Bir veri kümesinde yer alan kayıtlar
# # # # #
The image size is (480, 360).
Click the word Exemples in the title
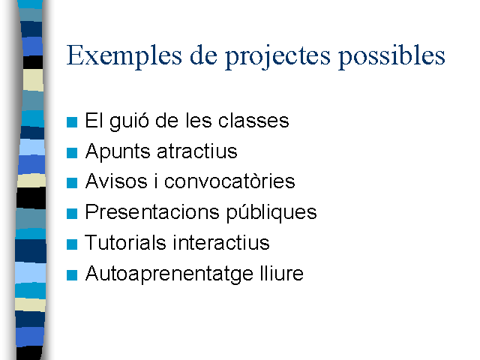click(x=124, y=56)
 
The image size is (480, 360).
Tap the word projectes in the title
click(x=278, y=57)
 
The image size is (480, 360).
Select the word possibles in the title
click(x=392, y=57)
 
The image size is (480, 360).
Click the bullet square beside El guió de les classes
click(x=72, y=122)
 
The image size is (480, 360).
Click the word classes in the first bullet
click(x=254, y=120)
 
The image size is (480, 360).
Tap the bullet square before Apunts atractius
click(x=72, y=153)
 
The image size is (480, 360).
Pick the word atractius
click(x=197, y=152)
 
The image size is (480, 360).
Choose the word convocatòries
click(x=230, y=182)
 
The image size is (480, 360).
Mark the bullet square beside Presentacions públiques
click(x=72, y=213)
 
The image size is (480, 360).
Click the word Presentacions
click(x=152, y=212)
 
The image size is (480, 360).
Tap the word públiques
click(x=272, y=213)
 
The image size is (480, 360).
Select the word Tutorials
click(x=125, y=242)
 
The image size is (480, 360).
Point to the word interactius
click(x=221, y=242)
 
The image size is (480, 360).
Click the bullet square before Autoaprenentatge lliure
click(x=72, y=275)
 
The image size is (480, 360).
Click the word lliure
click(x=282, y=273)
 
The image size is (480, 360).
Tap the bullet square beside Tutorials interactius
click(x=72, y=244)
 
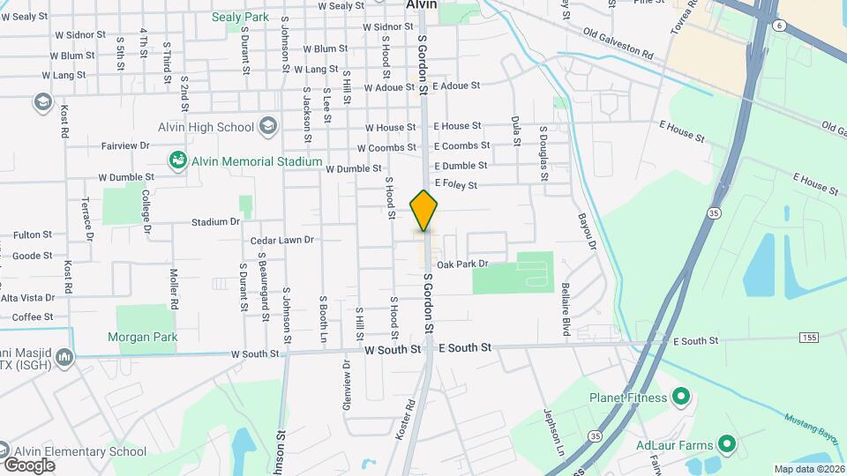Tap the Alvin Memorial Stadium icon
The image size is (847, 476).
[x=177, y=161]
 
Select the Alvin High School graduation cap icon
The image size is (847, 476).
[x=266, y=127]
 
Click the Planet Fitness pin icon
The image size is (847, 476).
[x=680, y=398]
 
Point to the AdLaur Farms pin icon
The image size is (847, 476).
[x=726, y=443]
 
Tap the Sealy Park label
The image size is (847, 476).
[x=240, y=17]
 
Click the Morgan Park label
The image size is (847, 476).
[x=142, y=337]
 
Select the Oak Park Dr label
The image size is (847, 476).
[x=462, y=264]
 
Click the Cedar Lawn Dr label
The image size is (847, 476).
[x=282, y=240]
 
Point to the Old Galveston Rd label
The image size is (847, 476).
[x=618, y=43]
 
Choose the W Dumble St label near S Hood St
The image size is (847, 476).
[x=353, y=168]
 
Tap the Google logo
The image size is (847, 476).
[x=29, y=465]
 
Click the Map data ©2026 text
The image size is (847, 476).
[x=810, y=469]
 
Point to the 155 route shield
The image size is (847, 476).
[x=809, y=338]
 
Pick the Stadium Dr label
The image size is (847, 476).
[x=215, y=222]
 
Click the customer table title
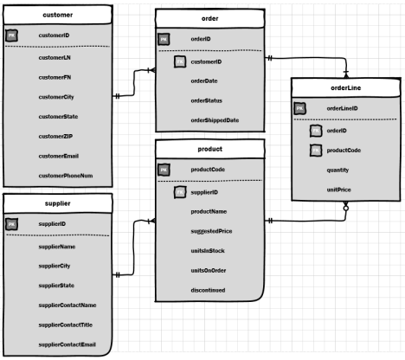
# # # # #
Problem ▸ Yukarıdaki malzemede "bullet" kelimesini içeren satırları belirleyin ve her birini aynen kopyalayın.

Problemin Çözümü ▸
Click the bullet square beside El guió de les classes
Click the word classes in the first bullet
Tap the bullet square before Apunts atractius
Mark the bullet square beside Presentacions públiques
Click the bullet square before Autoaprenentatge lliure
Tap the bullet square beside Tutorials interactius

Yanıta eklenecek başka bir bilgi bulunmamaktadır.